They trooped through the squinting light, perched down across the dry earth
facing the burst of heat hanging over Jallianwala Bagh.
Words plucked the air, rifles clacked and corrected their aim,
as men, women, and children turned to see, their own people
staring back at them with violence on their lips, violence held in the palm of their coiled hands.
There stood the Lieutenant Colonel, and he cried havoc with a sharp bark,
and bullets chewed the Vaisakhi heat, and the blood of Indians
began to spit and detonate across the shredded air, barely suppressing the quilt of screams.
(Reload-Fire-Reload-Fire)
Then bodies burst through bodies to break free, bolting past the other,
to the gate, to the wall, to the well, to underneath those fortunate enough to die faster.

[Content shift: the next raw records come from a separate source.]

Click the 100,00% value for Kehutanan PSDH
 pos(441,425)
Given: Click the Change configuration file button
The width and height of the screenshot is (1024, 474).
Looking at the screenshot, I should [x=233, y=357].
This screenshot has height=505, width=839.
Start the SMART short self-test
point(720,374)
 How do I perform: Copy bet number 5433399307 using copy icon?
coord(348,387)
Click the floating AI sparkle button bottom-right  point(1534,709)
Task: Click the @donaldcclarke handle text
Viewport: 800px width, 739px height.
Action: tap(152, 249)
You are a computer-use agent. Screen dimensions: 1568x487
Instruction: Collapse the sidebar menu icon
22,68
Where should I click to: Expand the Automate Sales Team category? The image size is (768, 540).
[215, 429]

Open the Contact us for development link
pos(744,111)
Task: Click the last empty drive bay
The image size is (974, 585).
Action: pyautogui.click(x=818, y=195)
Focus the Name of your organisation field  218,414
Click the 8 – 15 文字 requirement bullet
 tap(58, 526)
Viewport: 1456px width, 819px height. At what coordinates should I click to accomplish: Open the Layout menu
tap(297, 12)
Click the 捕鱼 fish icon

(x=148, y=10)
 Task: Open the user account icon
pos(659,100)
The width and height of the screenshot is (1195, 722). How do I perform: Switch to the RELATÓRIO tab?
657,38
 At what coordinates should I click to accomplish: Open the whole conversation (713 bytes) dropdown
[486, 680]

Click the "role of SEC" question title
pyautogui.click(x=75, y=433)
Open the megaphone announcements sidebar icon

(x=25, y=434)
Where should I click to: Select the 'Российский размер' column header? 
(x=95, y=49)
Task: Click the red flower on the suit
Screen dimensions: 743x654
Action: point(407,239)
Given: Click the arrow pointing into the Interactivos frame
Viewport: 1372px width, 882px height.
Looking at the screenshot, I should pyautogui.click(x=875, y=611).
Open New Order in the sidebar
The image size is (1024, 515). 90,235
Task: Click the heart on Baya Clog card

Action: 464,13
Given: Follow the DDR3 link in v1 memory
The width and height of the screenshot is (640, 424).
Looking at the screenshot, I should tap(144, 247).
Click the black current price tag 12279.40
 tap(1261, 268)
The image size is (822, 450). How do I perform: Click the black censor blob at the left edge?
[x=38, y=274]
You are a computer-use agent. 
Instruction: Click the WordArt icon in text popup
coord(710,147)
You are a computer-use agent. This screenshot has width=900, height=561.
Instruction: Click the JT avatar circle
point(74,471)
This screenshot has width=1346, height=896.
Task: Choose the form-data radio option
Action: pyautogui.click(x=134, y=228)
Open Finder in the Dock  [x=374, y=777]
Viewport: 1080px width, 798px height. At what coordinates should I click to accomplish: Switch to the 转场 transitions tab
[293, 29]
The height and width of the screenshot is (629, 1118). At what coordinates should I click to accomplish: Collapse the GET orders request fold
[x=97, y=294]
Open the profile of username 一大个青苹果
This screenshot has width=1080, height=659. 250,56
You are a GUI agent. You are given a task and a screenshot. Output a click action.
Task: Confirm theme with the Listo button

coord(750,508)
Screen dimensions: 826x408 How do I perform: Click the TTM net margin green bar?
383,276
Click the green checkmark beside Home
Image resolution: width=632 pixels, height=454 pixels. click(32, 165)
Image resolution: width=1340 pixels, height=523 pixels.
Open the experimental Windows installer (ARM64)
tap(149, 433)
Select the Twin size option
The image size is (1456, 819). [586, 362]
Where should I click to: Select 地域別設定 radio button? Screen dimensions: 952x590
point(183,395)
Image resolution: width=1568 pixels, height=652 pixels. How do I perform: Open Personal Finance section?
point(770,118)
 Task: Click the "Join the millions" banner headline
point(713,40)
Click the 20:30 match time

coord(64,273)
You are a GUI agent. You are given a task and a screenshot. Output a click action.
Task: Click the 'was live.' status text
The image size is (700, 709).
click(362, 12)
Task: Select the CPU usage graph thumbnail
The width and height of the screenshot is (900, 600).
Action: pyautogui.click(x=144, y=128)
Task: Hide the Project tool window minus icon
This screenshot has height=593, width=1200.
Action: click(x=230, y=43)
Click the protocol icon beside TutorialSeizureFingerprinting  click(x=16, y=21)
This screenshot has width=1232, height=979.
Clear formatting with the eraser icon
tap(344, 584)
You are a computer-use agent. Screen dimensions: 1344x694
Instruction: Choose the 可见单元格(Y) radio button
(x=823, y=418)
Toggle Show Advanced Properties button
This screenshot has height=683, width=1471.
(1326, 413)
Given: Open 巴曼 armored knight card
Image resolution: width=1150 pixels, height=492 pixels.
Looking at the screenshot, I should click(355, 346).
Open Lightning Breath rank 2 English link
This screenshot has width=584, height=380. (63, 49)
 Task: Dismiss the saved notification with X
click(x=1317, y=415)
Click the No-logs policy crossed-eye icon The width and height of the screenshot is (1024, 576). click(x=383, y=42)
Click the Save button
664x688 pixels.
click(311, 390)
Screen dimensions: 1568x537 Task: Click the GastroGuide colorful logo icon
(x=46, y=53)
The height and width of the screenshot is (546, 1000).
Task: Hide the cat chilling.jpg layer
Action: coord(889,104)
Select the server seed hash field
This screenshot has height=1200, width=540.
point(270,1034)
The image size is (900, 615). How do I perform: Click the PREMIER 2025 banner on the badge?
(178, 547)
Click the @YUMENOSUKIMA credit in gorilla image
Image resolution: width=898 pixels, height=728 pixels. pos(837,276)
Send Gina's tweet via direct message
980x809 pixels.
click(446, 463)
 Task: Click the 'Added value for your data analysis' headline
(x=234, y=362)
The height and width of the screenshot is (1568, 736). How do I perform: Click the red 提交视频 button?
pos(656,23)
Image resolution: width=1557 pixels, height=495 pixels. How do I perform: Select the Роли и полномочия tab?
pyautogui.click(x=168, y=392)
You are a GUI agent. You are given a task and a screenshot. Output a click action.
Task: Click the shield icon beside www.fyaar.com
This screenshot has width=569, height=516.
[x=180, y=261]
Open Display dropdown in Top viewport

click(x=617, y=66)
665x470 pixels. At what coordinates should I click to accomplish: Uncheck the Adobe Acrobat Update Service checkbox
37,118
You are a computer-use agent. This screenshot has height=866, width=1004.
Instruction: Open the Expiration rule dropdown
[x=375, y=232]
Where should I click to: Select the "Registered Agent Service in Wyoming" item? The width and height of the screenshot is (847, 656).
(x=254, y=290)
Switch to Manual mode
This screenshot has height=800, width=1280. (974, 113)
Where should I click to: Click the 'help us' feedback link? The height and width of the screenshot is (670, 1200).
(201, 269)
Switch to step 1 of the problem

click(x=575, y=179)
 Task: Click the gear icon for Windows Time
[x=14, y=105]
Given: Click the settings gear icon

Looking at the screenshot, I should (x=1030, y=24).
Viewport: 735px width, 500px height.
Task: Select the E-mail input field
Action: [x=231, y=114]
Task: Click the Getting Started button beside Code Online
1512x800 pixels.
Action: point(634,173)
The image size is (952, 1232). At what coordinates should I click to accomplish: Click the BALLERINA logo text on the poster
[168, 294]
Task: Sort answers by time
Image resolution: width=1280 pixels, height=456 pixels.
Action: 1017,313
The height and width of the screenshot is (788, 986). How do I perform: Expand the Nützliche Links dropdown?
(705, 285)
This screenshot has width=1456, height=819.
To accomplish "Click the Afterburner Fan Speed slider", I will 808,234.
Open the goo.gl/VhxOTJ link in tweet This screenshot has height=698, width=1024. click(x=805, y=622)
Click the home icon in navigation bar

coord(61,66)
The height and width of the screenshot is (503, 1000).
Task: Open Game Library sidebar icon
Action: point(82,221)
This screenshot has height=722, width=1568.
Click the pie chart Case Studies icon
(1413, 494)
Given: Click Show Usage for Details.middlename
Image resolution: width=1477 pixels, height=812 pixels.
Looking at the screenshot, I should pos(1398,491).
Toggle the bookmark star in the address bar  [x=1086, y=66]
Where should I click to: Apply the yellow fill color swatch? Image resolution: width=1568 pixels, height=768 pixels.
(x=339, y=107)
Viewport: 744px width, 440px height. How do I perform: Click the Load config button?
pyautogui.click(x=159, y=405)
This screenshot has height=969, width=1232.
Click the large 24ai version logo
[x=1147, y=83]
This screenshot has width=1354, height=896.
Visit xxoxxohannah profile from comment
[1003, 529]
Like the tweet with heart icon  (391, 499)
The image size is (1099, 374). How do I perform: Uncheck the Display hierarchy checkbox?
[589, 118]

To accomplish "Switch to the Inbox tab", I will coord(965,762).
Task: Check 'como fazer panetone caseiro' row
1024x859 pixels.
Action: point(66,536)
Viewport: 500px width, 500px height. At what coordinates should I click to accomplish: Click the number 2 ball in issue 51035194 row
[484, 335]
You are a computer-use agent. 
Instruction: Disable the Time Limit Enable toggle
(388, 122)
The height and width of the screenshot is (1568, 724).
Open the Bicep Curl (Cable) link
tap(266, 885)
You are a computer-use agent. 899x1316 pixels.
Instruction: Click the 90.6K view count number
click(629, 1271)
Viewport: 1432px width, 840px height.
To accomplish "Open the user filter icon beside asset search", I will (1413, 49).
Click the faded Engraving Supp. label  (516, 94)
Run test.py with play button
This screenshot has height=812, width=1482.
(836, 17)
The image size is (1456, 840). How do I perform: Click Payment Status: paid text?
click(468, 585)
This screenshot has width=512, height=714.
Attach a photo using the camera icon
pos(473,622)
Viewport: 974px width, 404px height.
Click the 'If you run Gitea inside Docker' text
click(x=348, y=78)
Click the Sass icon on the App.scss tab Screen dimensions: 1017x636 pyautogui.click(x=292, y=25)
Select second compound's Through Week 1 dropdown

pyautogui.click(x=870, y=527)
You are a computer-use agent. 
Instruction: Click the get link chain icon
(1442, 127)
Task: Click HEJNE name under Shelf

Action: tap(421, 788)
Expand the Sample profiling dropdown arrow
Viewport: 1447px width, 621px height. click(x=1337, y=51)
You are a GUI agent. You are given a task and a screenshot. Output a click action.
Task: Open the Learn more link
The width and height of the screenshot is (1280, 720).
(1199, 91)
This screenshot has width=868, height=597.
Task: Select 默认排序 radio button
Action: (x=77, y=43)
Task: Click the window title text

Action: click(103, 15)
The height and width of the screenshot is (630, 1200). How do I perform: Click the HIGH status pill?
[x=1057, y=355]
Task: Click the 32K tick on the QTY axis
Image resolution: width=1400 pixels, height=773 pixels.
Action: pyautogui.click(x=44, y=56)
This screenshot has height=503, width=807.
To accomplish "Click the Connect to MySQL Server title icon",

No escape. Nowhere to turn. Backwards, forwards, sideways, met by bullet fire.
The throat of the spit-dry well opened, then swallowed up
the contorted corpses that flew in to escape; others crouching to hide from the blitz.
(Reload-Fire-Reload-Fire)
Swiftly did he turn, General Dyer pirouetting on his heels, as did his far too loyal sepoys;
the air sat pregnant with scarcely withheld violence, the scorched earth
clawed back by fear-bitten fingernails, that clung more desperately,
onto the mounds of blood-pitted dirt, some clasping spent cartridges, left smoldering.
Dogs soon lapped at the lakes of glossy blood, vultures hooked themselves around
the afternoon, snow white clouds, and plunged deeper,
to gnaw free the contents of an open eye socket or a hundred.
And Indian blood dotted the bleached walls, and the bodies that did crawl,
from one to the other, past kith and kin, eventually had two choices:
Give up the fight.
Play dead.
And the permanence of impending gunfire still clung to the Punjab skyline, as the sound
of the demons trotted off into the whip snap of curling time. It was Sunday.